HA: A lot. I suppose I’m just starting to get to grips with that now. Everything was about career and I’m lucky enough that my wife followed me. In 2005 we moved to Italy and luckily she’s Italian so that made it easier. But for us to uproot ourselves and then go to Japan where she wasn’t so comfortable…I’ve realised that it took for me to have a little girl to know that I’ve got to get rid of this jet-set lifestyle and ‘putting life second’ thing.

We’ve moved back to Australia specifically for that.

MH: Is it a bit more relaxed now?

HA: Career is still important but it became more about how to juggle. Instead of juggling time with my wife or my friends and work, now it’s basically my work and my daughter. And that comes as a sacrifice. I’d love to be at the gym everyday. [But] I eat too late, I’m at too many parties. So physically it has an impact on you. I’ve got to find that 25th and 26th hour of the day and I’ll be right.

MH: We’re talking seven days a week working? 

HA: Yeah, easy. Seven days and I don’t stop. I get about 4.5 hours of sleep a night.

“I don’t think it’s a generational thing. If you’re hungry, you’re hungry.”

MH: Moving away from your work ethic, tell us about your very first car.

HA: You don’t want to know.

MH: I do want to know. Hatchback?

HA: Worse. I worked for my family and scraped together $5,200. It was the only thing within my budget and as long as it had wheels…it was a beige Mitsubishi Colt.

MH: Amazing.

H: No.

MH: That thing would have lasted you a while.

H: That lasted about a year. I did everything I could to modify a Mitsubishi Colt so it was the quickest Mitsubishi Colt. My next car was a race car but it was nothing prestigious. I was around seventeen or eighteen. It was a Toyota Corolla Twin Cam race car. So I’ve had some interesting cars. Then I’ve had everything from AC Cobras to RX-7s. I was a big fan of the BMW M3 growing up; I’ve had four BMW M3s.
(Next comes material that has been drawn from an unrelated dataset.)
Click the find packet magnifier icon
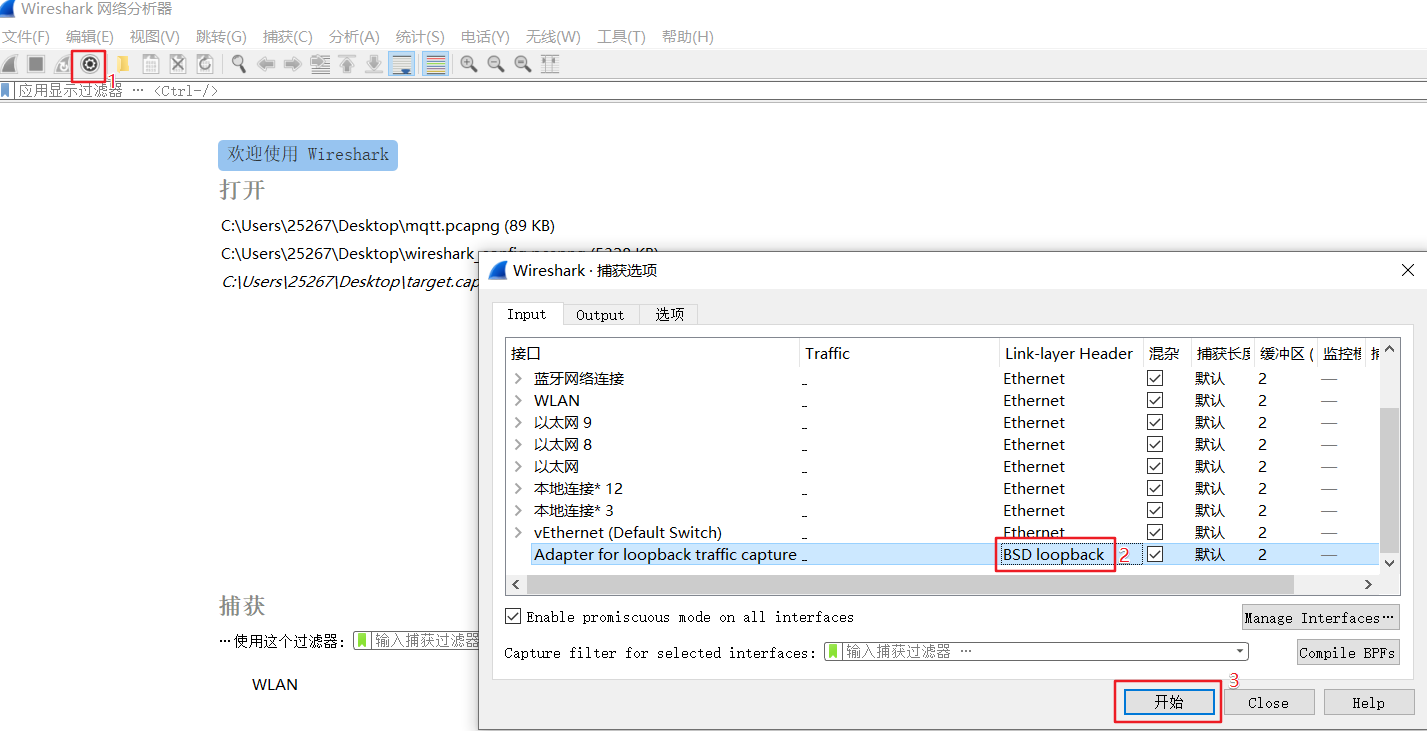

MH: This was all before the age of thirty?

HA: Oh yeah. This was before the age of twenty five.

MH: And you spent your first big paycheque on the Ferarri?

HA: A Ferrari 355. It was my biggest debt. Watches were from my secondary budget. It went cars, house, boat and then watches. But mind you, I remember saving up for my first TAG Heuer F1. This was when TAG was the hottest thing. In the 80s it was a huge brand here. The F1 was the aspirational piece. The easy acquisition or success piece was buying a TAG.

MH: What’s your timepiece collection like nowadays? 

HA: I probably have forty or fifty watches. I’ve got a few Richard Milles, some Pateks, lots of Franck Mullers and Panerais. I’m a big fan of Cartier special collector pieces. And obviously the sports watches like Rolex. The Ferrari Big Bang is my own personal watch. I’m a massive fan of Jean-Claude Biver who basically recreated Hublot and is now the head of the LV watch division.

MH: If a young guy wanted to follow in your foot steps, would mentorship be their best bet?

HA: I think it would be nice, but I think you have to have that determination yourself anyway. I’ve taken on a couple of younger blokes to try and groom them and unfortunately sometimes it works and sometimes it doesn’t. If they don’t have that same drive and determination as me, they’re going to get burnt out by me. If I’m in 7th gear and they’re only in 2nd gear, your expectations are too much and that’s not fair on them.

MH: So it could be a generational thing?

HA: I don’t think it’s a generational thing. If you’re hungry, you’re hungry. I’m always reading interesting pieces in IT where guys are twenty five and they blow me away. I used to be the youngest guy by far and now I’m just the normal age at my role.

MH: The best business advice you’ve ever received?

HA: It’s actually someone I’ve only met once and it wasn’t a mentor for me at all. Kerry Packer. His famous saying which was always “under promise and over deliver” was for me was the best word of advice I got for inspiration.

I was reading about him and he’s a tough old bloke. And he was always right. Under promise, over deliver. And now it’s called something fancy like ‘Customer Delight’.